Rewrite the listing from its first line through the line containing "tap(91, 26)", changing every "Image resolution" to "Screen resolution" and leaving all other text as it is.

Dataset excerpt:
START

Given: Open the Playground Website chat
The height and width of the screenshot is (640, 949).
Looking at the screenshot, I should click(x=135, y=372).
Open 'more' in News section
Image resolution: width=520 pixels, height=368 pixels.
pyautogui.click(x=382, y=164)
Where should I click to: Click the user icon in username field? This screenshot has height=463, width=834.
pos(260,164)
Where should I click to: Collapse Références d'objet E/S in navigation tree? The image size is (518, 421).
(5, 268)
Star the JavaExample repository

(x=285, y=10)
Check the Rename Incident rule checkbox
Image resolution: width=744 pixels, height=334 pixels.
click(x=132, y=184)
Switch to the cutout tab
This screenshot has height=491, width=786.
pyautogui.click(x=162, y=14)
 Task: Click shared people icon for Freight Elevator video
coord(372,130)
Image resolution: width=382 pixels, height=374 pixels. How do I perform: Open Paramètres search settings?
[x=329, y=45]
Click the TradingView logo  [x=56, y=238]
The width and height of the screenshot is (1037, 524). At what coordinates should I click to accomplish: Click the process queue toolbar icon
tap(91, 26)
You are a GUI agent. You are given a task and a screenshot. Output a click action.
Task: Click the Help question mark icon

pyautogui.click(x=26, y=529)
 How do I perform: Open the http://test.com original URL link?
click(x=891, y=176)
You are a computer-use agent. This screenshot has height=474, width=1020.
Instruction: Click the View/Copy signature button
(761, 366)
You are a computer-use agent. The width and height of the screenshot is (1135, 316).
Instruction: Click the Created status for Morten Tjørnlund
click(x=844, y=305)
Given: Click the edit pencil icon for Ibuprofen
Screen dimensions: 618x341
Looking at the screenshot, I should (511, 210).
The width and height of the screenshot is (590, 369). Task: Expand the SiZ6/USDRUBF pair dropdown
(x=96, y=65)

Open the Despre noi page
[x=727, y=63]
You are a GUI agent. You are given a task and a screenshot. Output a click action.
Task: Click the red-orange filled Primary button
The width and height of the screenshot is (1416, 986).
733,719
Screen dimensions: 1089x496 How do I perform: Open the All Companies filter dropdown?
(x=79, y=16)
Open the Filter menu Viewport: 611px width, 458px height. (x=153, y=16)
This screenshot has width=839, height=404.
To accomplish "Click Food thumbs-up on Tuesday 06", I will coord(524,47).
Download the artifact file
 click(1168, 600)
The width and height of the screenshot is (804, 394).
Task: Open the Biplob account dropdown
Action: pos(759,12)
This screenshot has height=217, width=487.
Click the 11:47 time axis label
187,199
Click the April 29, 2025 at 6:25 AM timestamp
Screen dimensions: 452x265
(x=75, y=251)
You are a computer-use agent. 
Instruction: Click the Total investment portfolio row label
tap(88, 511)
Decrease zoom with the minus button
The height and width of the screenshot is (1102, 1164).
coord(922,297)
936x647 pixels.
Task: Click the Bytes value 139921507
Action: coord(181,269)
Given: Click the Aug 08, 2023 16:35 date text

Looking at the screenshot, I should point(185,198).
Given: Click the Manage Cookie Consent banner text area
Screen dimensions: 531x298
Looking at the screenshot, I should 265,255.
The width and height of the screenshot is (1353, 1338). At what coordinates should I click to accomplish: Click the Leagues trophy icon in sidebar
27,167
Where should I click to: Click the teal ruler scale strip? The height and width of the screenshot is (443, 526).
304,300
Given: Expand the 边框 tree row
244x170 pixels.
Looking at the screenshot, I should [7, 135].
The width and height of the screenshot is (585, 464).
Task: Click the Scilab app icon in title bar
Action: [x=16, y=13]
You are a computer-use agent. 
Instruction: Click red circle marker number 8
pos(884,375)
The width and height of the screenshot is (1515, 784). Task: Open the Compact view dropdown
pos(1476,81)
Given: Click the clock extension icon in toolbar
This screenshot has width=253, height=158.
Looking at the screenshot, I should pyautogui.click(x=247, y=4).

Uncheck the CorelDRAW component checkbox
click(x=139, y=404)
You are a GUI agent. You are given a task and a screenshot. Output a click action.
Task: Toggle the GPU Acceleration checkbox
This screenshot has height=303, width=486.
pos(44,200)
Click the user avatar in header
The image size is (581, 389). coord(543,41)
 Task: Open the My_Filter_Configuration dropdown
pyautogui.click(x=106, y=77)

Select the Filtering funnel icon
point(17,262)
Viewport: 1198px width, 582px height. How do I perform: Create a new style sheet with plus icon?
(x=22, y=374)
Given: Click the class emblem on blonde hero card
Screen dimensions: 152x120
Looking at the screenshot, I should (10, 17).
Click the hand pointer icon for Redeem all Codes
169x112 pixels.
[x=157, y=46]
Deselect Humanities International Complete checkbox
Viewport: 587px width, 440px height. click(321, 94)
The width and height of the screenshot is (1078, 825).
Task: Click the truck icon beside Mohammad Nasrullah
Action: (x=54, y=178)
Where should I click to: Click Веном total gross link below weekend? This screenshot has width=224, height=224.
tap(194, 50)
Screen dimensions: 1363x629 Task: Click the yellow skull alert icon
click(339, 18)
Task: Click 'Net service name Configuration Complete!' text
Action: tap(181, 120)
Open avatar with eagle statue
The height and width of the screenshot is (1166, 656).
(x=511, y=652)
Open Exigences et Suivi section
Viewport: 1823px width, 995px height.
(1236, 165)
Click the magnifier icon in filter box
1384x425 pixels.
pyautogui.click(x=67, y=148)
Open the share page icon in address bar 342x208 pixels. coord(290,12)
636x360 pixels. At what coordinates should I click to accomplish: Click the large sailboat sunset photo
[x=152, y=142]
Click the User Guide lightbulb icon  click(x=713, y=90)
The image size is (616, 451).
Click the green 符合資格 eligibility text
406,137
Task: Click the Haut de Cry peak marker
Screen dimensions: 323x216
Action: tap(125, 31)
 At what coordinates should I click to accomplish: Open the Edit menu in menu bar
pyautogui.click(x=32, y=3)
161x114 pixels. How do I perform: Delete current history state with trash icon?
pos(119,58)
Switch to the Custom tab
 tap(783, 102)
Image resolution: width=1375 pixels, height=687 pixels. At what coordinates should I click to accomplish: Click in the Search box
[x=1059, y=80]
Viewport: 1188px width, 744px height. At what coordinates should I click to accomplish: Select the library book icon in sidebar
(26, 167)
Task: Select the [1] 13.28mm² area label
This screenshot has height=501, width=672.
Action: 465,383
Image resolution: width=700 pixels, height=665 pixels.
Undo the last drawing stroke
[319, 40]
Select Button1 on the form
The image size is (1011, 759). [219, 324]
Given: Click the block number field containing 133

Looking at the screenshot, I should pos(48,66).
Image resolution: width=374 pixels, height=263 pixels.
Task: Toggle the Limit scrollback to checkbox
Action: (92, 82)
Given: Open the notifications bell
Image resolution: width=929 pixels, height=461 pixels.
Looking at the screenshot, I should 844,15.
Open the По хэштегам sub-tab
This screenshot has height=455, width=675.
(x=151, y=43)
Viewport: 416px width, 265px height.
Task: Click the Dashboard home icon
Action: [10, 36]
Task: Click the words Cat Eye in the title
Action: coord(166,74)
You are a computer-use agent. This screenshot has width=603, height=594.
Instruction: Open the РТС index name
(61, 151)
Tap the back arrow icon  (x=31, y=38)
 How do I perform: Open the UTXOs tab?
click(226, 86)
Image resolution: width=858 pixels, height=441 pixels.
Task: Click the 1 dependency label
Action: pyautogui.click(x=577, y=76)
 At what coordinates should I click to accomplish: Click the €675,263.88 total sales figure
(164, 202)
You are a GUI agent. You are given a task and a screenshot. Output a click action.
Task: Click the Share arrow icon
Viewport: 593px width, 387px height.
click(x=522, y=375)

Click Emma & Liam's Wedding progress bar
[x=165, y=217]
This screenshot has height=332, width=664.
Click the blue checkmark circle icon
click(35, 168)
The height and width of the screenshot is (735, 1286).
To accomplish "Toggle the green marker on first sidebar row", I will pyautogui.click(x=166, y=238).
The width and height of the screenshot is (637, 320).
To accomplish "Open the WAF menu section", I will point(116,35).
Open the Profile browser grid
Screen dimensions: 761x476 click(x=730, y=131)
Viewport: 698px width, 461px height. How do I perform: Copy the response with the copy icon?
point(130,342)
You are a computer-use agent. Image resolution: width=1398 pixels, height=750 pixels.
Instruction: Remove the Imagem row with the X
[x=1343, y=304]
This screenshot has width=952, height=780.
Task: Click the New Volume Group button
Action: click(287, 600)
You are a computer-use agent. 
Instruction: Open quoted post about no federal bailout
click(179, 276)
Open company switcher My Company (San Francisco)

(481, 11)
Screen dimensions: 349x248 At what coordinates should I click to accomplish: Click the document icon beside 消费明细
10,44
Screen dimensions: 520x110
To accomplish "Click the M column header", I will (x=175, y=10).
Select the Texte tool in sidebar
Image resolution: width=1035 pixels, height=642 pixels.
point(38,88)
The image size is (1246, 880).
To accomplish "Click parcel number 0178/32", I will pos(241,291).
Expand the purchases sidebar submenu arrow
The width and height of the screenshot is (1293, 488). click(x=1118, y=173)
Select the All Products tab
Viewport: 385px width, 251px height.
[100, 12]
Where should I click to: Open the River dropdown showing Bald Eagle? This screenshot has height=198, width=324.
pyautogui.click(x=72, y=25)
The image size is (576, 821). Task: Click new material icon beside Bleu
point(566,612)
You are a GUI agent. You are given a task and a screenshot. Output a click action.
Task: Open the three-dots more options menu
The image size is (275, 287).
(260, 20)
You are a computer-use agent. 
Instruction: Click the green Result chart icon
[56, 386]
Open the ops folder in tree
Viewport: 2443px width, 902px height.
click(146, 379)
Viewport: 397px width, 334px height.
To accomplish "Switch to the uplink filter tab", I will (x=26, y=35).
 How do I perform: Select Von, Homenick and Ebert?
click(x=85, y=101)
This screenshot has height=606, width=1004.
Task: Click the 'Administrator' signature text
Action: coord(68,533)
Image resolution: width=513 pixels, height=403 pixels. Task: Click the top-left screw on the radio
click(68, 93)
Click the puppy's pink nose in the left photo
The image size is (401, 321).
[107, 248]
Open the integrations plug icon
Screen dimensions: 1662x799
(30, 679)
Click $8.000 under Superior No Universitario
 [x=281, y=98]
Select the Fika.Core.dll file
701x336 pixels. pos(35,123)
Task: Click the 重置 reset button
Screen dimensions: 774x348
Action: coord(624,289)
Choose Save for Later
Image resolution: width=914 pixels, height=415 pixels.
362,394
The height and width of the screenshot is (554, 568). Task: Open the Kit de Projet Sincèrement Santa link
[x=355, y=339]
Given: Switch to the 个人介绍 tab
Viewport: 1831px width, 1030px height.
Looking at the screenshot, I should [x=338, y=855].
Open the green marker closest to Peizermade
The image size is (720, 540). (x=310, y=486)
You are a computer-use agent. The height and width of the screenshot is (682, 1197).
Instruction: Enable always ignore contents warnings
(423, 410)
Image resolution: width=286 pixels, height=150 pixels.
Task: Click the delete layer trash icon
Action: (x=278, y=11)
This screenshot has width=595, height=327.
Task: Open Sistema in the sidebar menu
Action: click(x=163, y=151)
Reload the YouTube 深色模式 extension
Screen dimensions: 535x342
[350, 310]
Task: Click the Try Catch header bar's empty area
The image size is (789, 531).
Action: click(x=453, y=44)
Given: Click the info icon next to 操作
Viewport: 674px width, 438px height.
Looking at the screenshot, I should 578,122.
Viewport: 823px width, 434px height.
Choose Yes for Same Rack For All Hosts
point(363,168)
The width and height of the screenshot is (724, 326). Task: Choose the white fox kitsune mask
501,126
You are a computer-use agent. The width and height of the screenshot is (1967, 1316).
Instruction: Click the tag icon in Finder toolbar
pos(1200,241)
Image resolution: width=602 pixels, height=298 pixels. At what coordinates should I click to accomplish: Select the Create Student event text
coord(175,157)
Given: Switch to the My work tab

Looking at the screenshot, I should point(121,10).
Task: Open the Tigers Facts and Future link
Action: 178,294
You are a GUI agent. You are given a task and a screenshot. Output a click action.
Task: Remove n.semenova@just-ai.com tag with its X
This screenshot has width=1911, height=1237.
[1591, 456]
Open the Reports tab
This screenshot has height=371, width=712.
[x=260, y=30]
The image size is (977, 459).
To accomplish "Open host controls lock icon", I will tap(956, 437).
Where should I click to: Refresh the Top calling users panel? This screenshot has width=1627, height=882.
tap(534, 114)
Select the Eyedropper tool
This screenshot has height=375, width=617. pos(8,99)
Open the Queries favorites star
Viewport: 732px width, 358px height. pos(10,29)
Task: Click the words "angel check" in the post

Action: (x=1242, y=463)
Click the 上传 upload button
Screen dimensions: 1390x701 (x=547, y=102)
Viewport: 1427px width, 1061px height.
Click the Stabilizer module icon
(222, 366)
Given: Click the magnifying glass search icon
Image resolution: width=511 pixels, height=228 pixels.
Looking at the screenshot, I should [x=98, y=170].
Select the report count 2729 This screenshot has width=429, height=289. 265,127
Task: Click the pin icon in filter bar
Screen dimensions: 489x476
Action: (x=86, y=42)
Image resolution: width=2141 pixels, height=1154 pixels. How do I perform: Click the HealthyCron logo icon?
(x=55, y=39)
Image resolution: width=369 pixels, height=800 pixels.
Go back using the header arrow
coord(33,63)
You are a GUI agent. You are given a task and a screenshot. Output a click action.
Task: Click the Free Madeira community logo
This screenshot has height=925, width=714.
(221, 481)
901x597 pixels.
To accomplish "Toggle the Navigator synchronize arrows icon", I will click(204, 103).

END

▸ Output below
Given: Open the Playground Website chat
The height and width of the screenshot is (640, 949).
Looking at the screenshot, I should click(x=135, y=372).
Open 'more' in News section
Screen resolution: width=520 pixels, height=368 pixels.
pyautogui.click(x=382, y=164)
Where should I click to: Click the user icon in username field? This screenshot has height=463, width=834.
pos(260,164)
Where should I click to: Collapse Références d'objet E/S in navigation tree? The image size is (518, 421).
(5, 268)
Star the JavaExample repository

(x=285, y=10)
Check the Rename Incident rule checkbox
Screen resolution: width=744 pixels, height=334 pixels.
click(x=132, y=184)
Switch to the cutout tab
This screenshot has height=491, width=786.
pyautogui.click(x=162, y=14)
 Task: Click shared people icon for Freight Elevator video
coord(372,130)
Screen resolution: width=382 pixels, height=374 pixels. How do I perform: Open Paramètres search settings?
[x=329, y=45]
Click the TradingView logo  [x=56, y=238]
The width and height of the screenshot is (1037, 524). At what coordinates should I click to accomplish: Click the process queue toolbar icon
tap(91, 26)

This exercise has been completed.